I can't quite believe it is July already, but in a week when, here in the UK, we seem to have been re-living a different Shakespeare play each day (we are currently mid Julius Caesar) it seems like a good idea to pause and think about July 1st 1916.
One hundred years since the Battle of the Somme.
I expect many of us had relatives who were there.
Bookhound's grandad was.
Grandad lived to be over a hundred, proudly receiving his telegram from the Queen...
but like so many who came home he never spoke about his experiences on the battlefields of the Somme and everyone was forbidden to ask. He was a resilient, chipper and wonderfully funny man from Bethnal Green in the East End of London and I'll bet if he had talked about it we would have been spellbound.

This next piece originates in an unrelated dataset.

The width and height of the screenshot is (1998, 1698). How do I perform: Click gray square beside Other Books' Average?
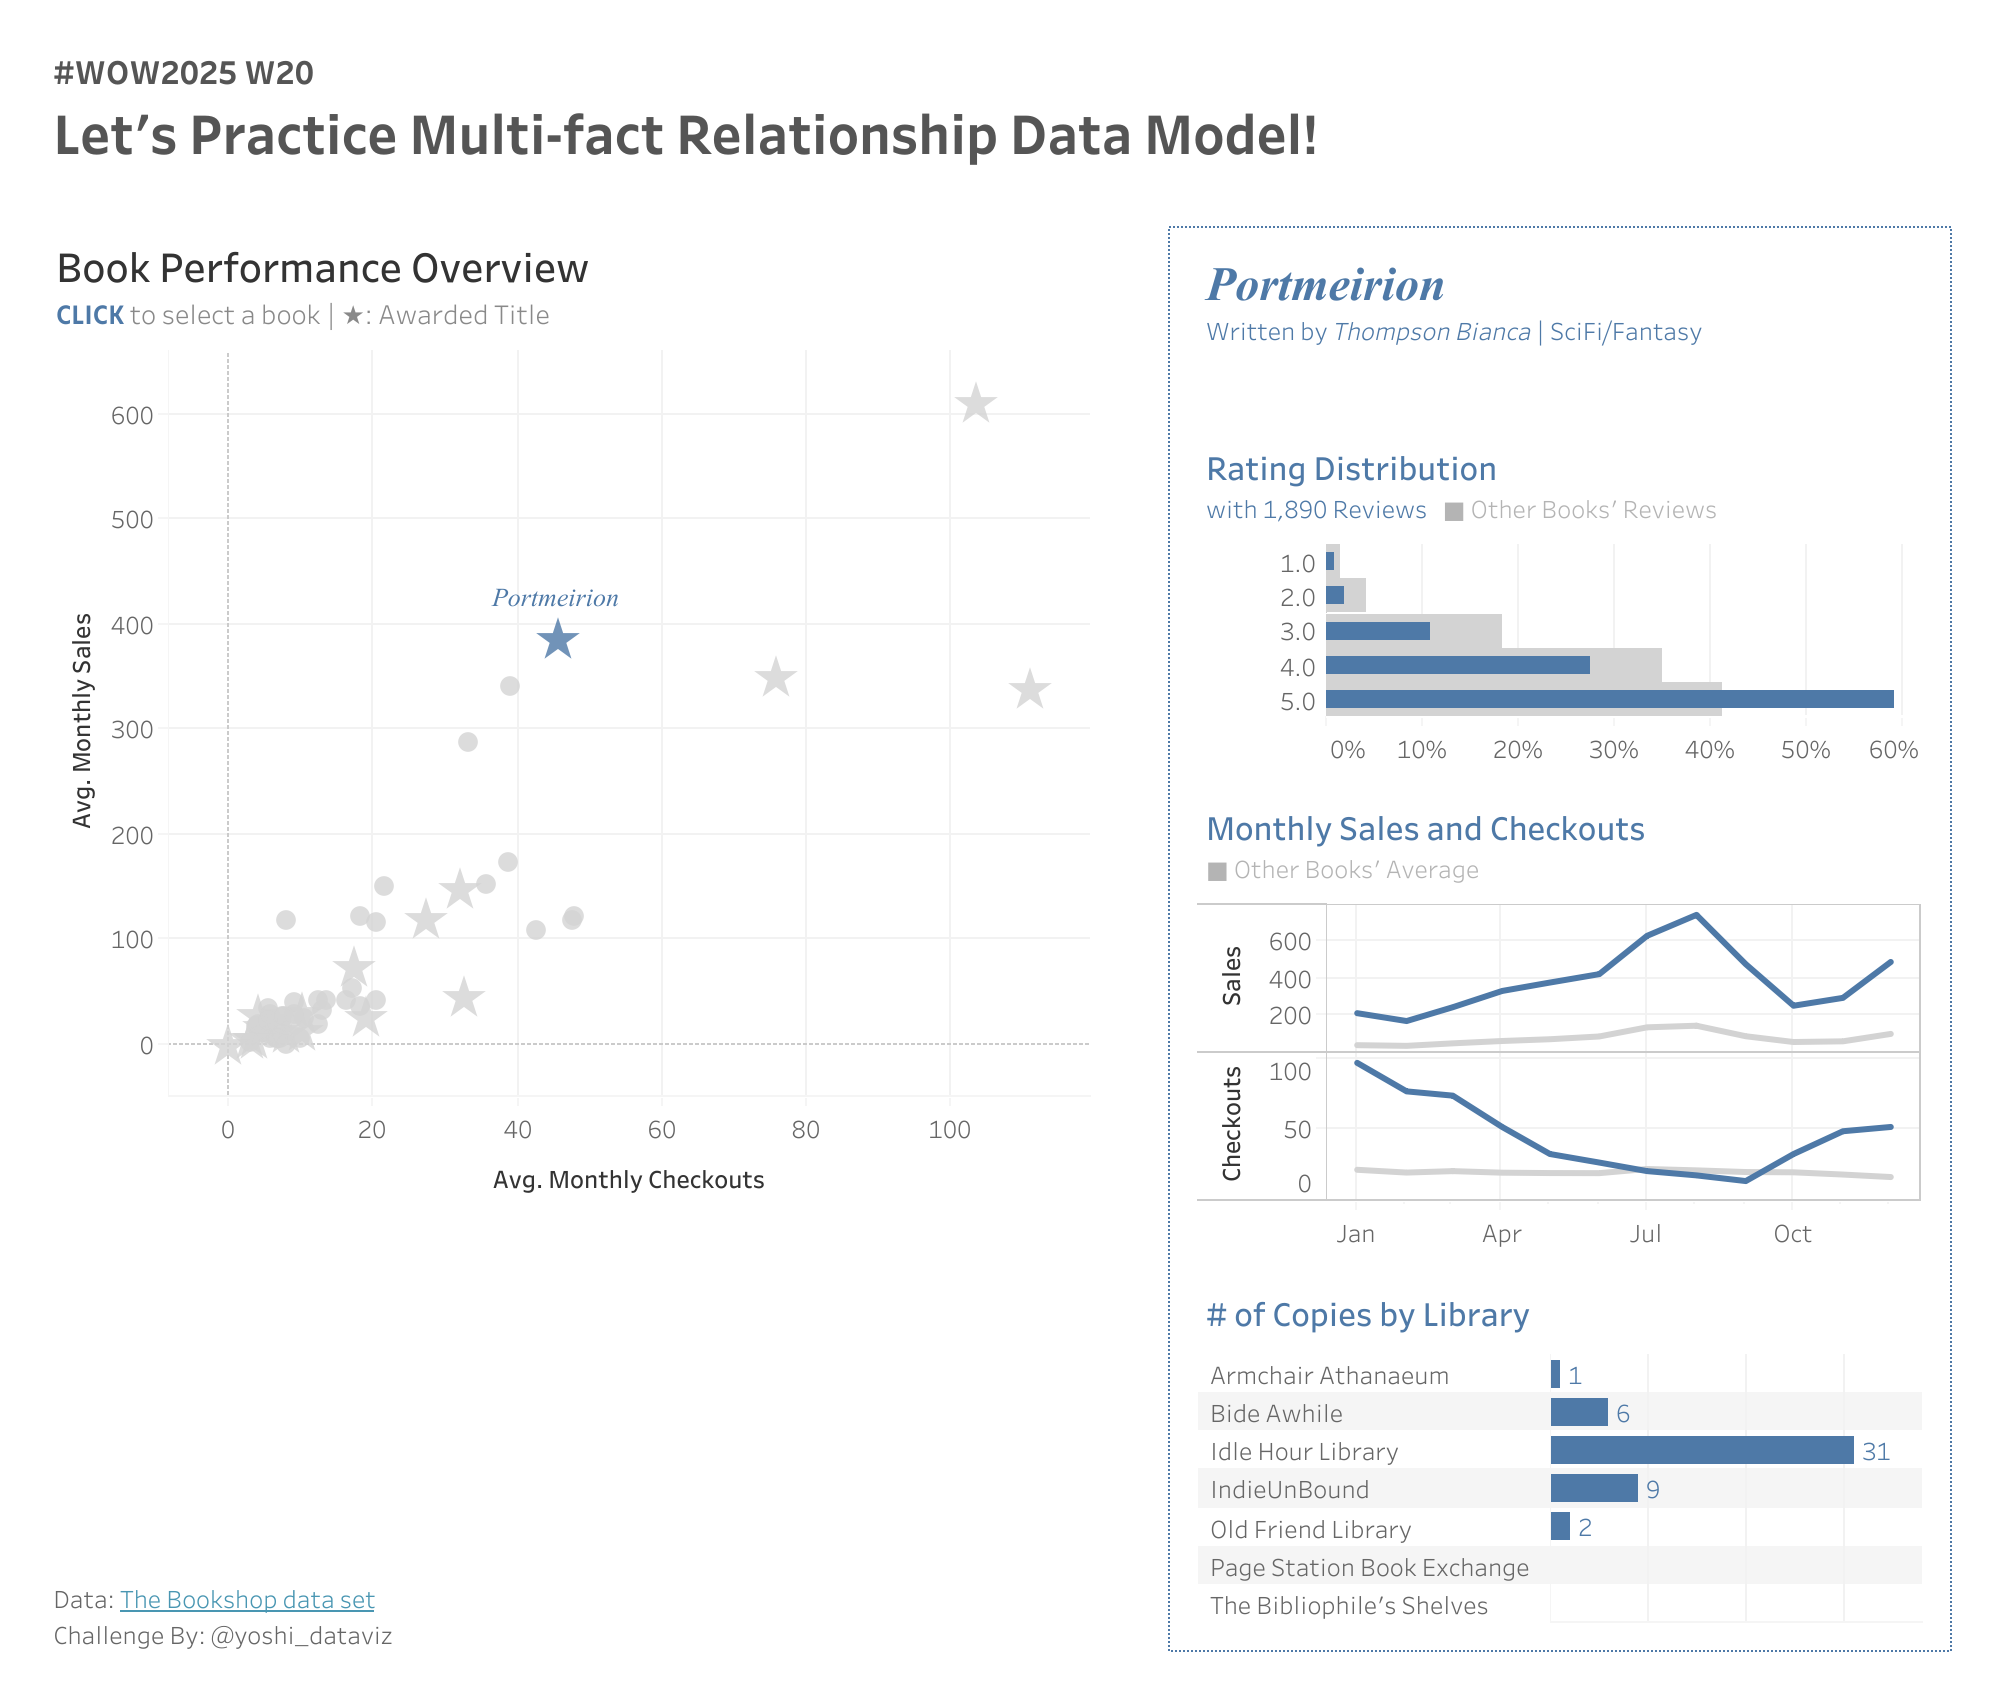click(x=1217, y=871)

I feel sure we have all read books about the Great War that have resonated with us long after we turn the final page and with the arrival this week of an advanced reading copy of a new novel by Sebastian Barry (Days Without End to be published in October 2016 and set in the US in the 1850s) I headed to my Sebastian Barry shelf and picked up A Long Long Way. Then I went rummaging round in the basement of dovegreyreader scribbles for my thoughts on the book which I had written in 2005 and published on here in 2006.

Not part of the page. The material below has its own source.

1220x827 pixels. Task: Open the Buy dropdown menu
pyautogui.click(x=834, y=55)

To set the scene... I had been reading the Booker prize long list and things hadn't been going at all well...
My great project was beginning to fall by the wayside until I picked up A Long Long Way by Sebastian Barry.
“Savage WWI detail” said the blurb, trepidation crept in, gas, trenches, rats, bodies, this was going to be dreadful, could I face it?

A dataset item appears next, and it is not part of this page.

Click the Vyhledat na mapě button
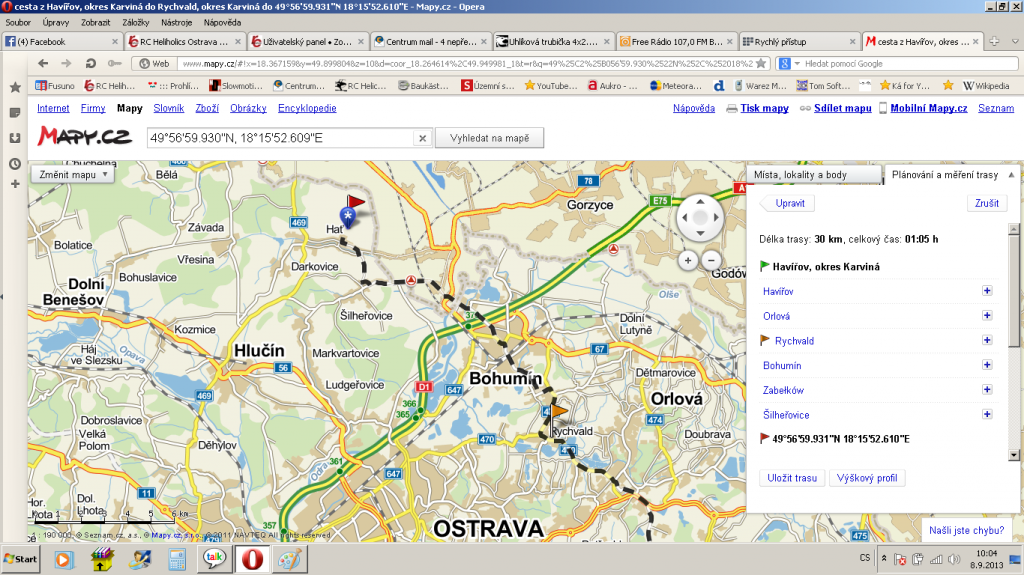The width and height of the screenshot is (1024, 575). (489, 138)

However quite unexpectedly, what followed was one of the most quietly moving and emotional reading experiences I have had in a very long time and if you only read one book off the Booker list please make it this one.
If you are the mother of sons as I am then prepare to shed a lot of furtive, gentle but angry tears. Mine are twenty-two and twenty and I saw so much of them in the character of nineteen year old Willie Dunne. As WWI erupts in Europe, Willie enlists with the Royal Dublin Fusiliers and heads off via enforced army action against his own countrymen in the Easter Rising in Dublin, to serve for the King of England in the trenches of France.
This is a book replete with defining moments in which to compare Willie with your own sons but there is one moment of seemingly mundane simplicity that stopped me in my tracks .Willie’s mother has died in his childhood and he arrives home on leave from France lice-ridden and filthy. His father hauls out the zinc tub and baths him. For me it was one of those scenes in a book of such heart stopping emotion that you come across only once in a while and never ever forget.
At that moment I understood with crystal clarity and in a way that no other novel I’ve read about this era has conveyed to me (no, not even Birdsong) just how much those families loved their sons, of course as much as we love ours, this was no easy sacrifice for duty, king and country, this was agonising pain and as a reader Barry allowed me to feel it to the core.
Everything else that I’ve read off the shortlist has paled into insignificance in comparison to this book.I have no idea about the criteria that the judges may use in arriving at their final decision but for me, if we are talking about choosing a beautifully written, readable book that for once really enters into an emotional collaboration with the reader then it has to be A Long Long Way by a mile.
In the end my Booker hopes for the book were thwarted, as they were every year until I stopped taking so much notice of it all, but I feel sure you will all have some suggestions of good or essential World War One reading so please do add them in comments...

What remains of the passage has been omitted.